AI Agent Functional and Non-Functional Testing
Software vocabulary can be extremely confusing. The difference between functional and non-functional testing is a great example. The phrase “non-functional test” suggests a test for things that don't really matter, which is the opposite of what it actually means. However, the distinction between functional and non-functional testing is critical in software engineering. It becomes even more important with AI agents, where the failure modes are unfamiliar, and traditional testing procedures are wholly inadequate.
Whether, and how well
Functional testing asks whether the software does the thing it was designed to do. When you press the button, is the form submitted? When you enter the password, do you get logged in? If you move money from account A to account B, does the right amount arrive? Each test compares an input to the output and reports the result.
Non-functional testing asks how well the software does the thing it was designed to do. How fast, how reliably, how securely, under how much load, on how many browsers, for how many simultaneous users, and with how much memory? How well does the software perform when the network is patchy, when the server restarts, and when an attacker probes the system? These are properties of the system's behaviour rather than the behaviour itself.
Consider this analogy from the world of restaurants. A functional test investigates whether the kitchen sent out the steak for a customer who ordered steak. A non-functional test investigates how the steak arrived. Was it served while the customer was still hungry, on a clean plate, and at the right temperature? Did the kitchen also feed forty other diners that night without anyone waiting for an hour?
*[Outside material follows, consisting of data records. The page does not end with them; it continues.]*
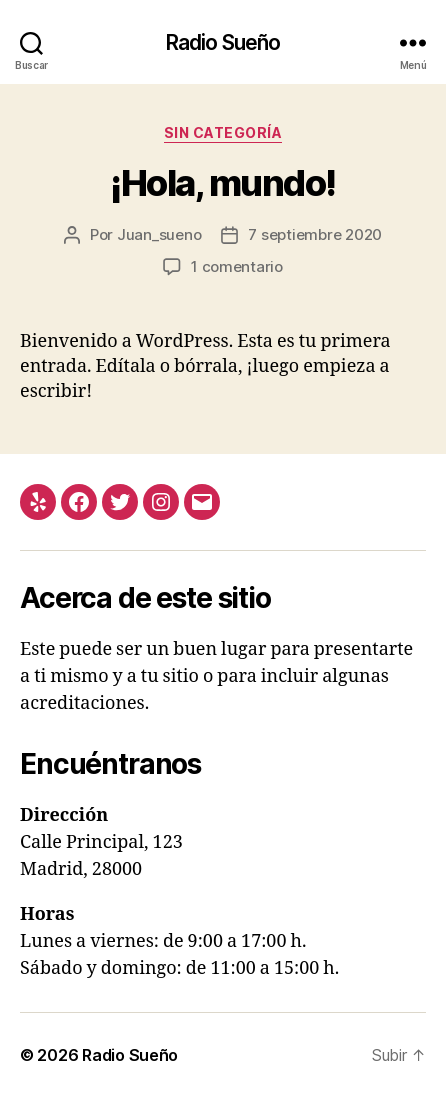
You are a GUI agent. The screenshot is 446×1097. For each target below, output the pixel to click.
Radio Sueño (223, 42)
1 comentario (237, 266)
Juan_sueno (159, 234)
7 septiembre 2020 (315, 234)
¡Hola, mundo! (223, 183)
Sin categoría (223, 132)
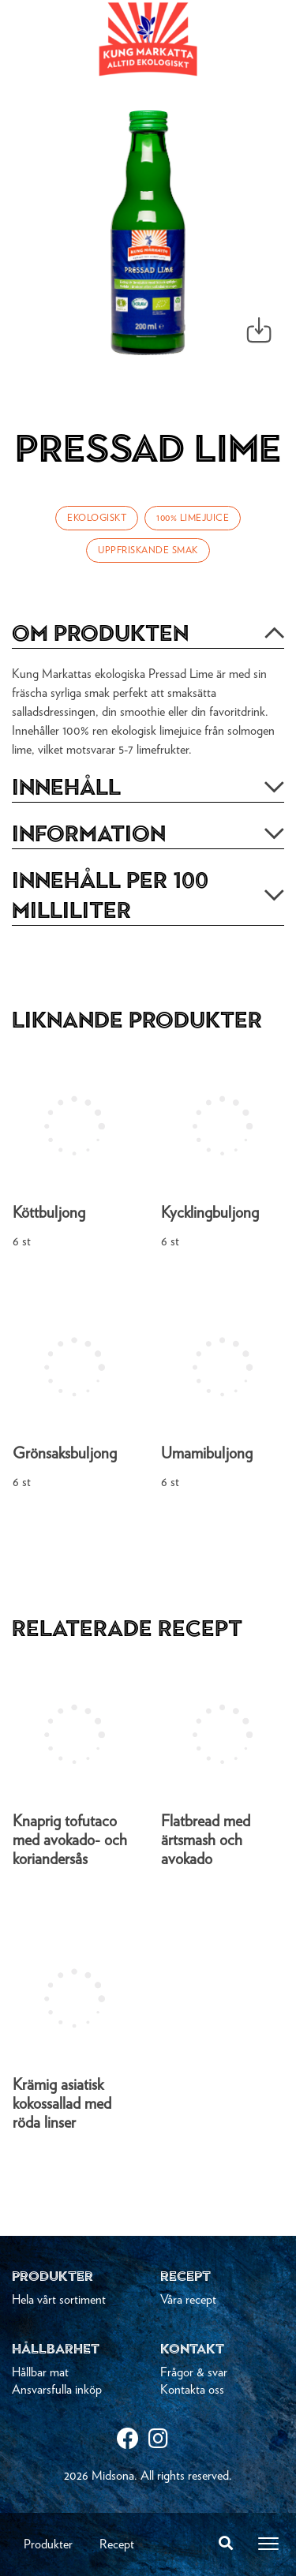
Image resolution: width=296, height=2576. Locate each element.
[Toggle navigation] (268, 2543)
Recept (116, 2544)
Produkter (48, 2544)
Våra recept (188, 2299)
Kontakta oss (192, 2389)
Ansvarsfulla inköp (57, 2389)
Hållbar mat (40, 2372)
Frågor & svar (193, 2372)
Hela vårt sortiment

The history of an awkward name
The phrase "non-functional requirement" first appeared in Yeh and Zave's 1980 paper "Specifying software requirements" in the Proceedings of the IEEE. It became more widely used after Mylopoulos, Chung and Nixon's 1992 paper "Representing and using nonfunctional requirements" appeared in IEEE Transactions on Software Engineering. It finally reached the mainstream with Chung et al's textbook of the same title in 2000.
There have long been engineers who disliked the term. Mike Cohn of Mountain Goat Software prefers the term "constraints", on the grounds that calling something non-functional suggests that we should not care about it. Others use "quality attributes", and some refer to "the -ilities", by which they mean things like reliability, scalability, usability, maintainability, portability, and observability. So the vocabulary can vary, but for nearly half a century, developers have acknowledged that the underlying distinction between what it does and how it does it is important.
Where the distinction gets fuzzy
The split between functional and non-functional testing is cleaner in theory than in practice. A login screen that takes ninety seconds to respond is functionally working, but in practical terms it is broken. A search that returns results in the wrong order has produced an output, so strictly speaking it passes a functional test, but again, in practical terms the system has failed the user. Performance and correctness blur into each other at the edges, and the question of which bucket a particular test belongs in can become somewhat academic.
Applying the distinction to AI agents
An AI agent presented with a task — to book a flight, to summarise a document, to file a support ticket, to run an SQL query — can fail in two very different ways.
Functional failure is the familiar kind. The agent books the wrong flight, mis-reads the document, or calls the wrong tool. It returns the right answer to the wrong question. These are the agentic equivalents of a button that fails by submitting the wrong form, and they can in principle be tested for by comparing input-output pairs.
Non-functional failure is where agents differ from traditional software. The agent might succeed with the task on Tuesday and fail on Wednesday, despite relying on the same input, because the underlying model is stochastic. It might perform a task at a ten times the budgeted cost. It might complete the task while leaking customer data into a third-party API. It might perform the task while drifting far away from the persona the marketing team want it to present. It might complete the task satisfactorily today, but silently degrade in six months when the underlying model is updated. It might be brittle when faced with adversarial inputs that no functional test would think to try.
The list of -ilities is longer for agents than for conventional software, and several items on it are genuinely new: consistency across runs, robustness to prompt injection, calibration of confidence, faithfulness to source documents, refusal behaviour, fallback when tools fail, behaviour under distributional shift, cost per successful task. Some of these have no direct analogue in conventional software, because conventional software is deterministic and does not have opinions. Agents are stochastic and they have something close to opinions, which gives many more dimensions to the question "how well does it behave?".
The upshot is that an organisation putting agents into production cannot rely on functional testing alone, even very thorough functional testing. A test suite which confirms that the agent got the right answer on a thousand curated cases tells you nothing about what happens on another ten thousand cases that the tests did not anticipate, or about whether the agent will pass the same tests next month, or about what the agent does when the API it depends on returns garbage. For agents, non-functional questions are not optional extras. They are questions which determine whether an agent can and should be put into production.
Conclusion
Functional testing asks whether software does its job. Non-functional testing asks whether anyone would want to use it when it does. The terminology is awkward, and engineers have been complaining about it since at least the early 1980s, but the underlying distinction has proved its worth. With the arrival of AI agents, it provides a useful way of thinking about what is missing from most current approaches to testing.